## SHORT EXERCISE 1
Translate this sentence from the yearbook collaboration tip into Spanish: "Join forces with an event planner to create the party of the year for yearbook distribution."
## SHORT EXERCISE 2
In the rows below, copy out word for word the part that opens with the line containing "This screenshot has width=1456, height=819." and closes with the last line of the rows, including both ends.

## DOCUMENT PASSAGE
▬▬▬

Yearbook Collaboration Tip #2: Go Pro
Identify working parents who want to help, and have one-off jobs ready. You may consider trading ad space in your yearbook and some social media shout-outs for their services.
- Work with a professional photographer to be a guest teacher in your yearbook class or run a photo booth at Father-Daughter Dances, Spirit Week, or Teacher Appreciation or even take buddy pics and fashion shoots.
- Join forces with an event planner to create the party of the year for yearbook distribution.
- Petition a local caterer or restaurateur to hold a teacher appreciation/yearbook hustling breakfast during a morning staff meeting, do a Taco’bout Awesome luncheon for students who bought a yearbook, or hold a fundraiser dinner to purchase books for students in need.
- Local journalists, newspapers, or news media may offer tours of their workspace for your journalism students.

▬▬▬

## MATERIAL FOR THE TASK

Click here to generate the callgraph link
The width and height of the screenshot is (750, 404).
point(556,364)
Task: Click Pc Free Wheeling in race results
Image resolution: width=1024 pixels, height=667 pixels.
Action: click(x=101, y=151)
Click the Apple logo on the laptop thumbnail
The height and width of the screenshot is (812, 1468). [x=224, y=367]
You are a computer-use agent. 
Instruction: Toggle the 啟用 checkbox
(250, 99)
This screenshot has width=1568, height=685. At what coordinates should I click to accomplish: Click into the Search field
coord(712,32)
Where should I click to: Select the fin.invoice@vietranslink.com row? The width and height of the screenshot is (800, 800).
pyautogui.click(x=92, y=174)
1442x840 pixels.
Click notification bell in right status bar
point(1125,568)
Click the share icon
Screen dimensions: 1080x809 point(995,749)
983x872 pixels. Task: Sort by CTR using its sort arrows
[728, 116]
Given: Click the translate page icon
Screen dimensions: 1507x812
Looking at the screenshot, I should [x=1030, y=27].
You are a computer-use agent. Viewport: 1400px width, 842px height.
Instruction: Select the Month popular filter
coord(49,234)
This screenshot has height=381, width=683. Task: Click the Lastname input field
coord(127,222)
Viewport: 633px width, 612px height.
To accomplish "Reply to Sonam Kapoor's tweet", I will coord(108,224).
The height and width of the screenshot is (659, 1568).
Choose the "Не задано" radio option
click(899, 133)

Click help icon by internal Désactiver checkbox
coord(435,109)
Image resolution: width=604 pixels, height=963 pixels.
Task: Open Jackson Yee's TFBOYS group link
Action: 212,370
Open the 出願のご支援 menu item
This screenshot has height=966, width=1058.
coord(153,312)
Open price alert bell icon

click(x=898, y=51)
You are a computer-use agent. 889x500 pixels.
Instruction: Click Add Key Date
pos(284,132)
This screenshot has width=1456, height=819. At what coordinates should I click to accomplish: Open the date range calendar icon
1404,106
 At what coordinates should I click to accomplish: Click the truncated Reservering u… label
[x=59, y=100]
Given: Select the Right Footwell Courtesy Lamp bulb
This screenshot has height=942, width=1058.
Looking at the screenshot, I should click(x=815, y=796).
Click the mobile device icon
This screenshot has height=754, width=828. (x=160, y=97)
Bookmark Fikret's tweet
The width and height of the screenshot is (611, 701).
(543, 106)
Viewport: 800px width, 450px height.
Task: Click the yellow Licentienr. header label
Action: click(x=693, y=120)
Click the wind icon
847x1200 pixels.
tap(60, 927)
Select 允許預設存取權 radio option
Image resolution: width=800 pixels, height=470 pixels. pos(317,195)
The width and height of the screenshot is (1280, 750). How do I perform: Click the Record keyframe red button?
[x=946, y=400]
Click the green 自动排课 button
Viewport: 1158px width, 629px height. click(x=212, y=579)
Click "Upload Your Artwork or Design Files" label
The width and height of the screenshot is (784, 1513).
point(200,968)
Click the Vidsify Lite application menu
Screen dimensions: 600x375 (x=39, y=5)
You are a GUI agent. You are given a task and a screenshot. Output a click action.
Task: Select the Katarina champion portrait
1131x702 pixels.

▬▬▬

## CORRECT RESPONSE 1
Únete a un organizador de eventos para crear la fiesta del año para la entrega de los anuarios.

## CORRECT RESPONSE 2
This screenshot has width=1456, height=819. At what coordinates should I click to accomplish: Open the date range calendar icon
1404,106
 At what coordinates should I click to accomplish: Click the truncated Reservering u… label
[x=59, y=100]
Given: Select the Right Footwell Courtesy Lamp bulb
This screenshot has height=942, width=1058.
Looking at the screenshot, I should click(x=815, y=796).
Click the mobile device icon
This screenshot has height=754, width=828. (x=160, y=97)
Bookmark Fikret's tweet
The width and height of the screenshot is (611, 701).
(543, 106)
Viewport: 800px width, 450px height.
Task: Click the yellow Licentienr. header label
Action: click(x=693, y=120)
Click the wind icon
847x1200 pixels.
tap(60, 927)
Select 允許預設存取權 radio option
Image resolution: width=800 pixels, height=470 pixels. pos(317,195)
The width and height of the screenshot is (1280, 750). How do I perform: Click the Record keyframe red button?
[x=946, y=400]
Click the green 自动排课 button
Viewport: 1158px width, 629px height. click(x=212, y=579)
Click "Upload Your Artwork or Design Files" label
The width and height of the screenshot is (784, 1513).
point(200,968)
Click the Vidsify Lite application menu
Screen dimensions: 600x375 (x=39, y=5)
You are a GUI agent. You are given a task and a screenshot. Output a click action.
Task: Select the Katarina champion portrait
1131x702 pixels.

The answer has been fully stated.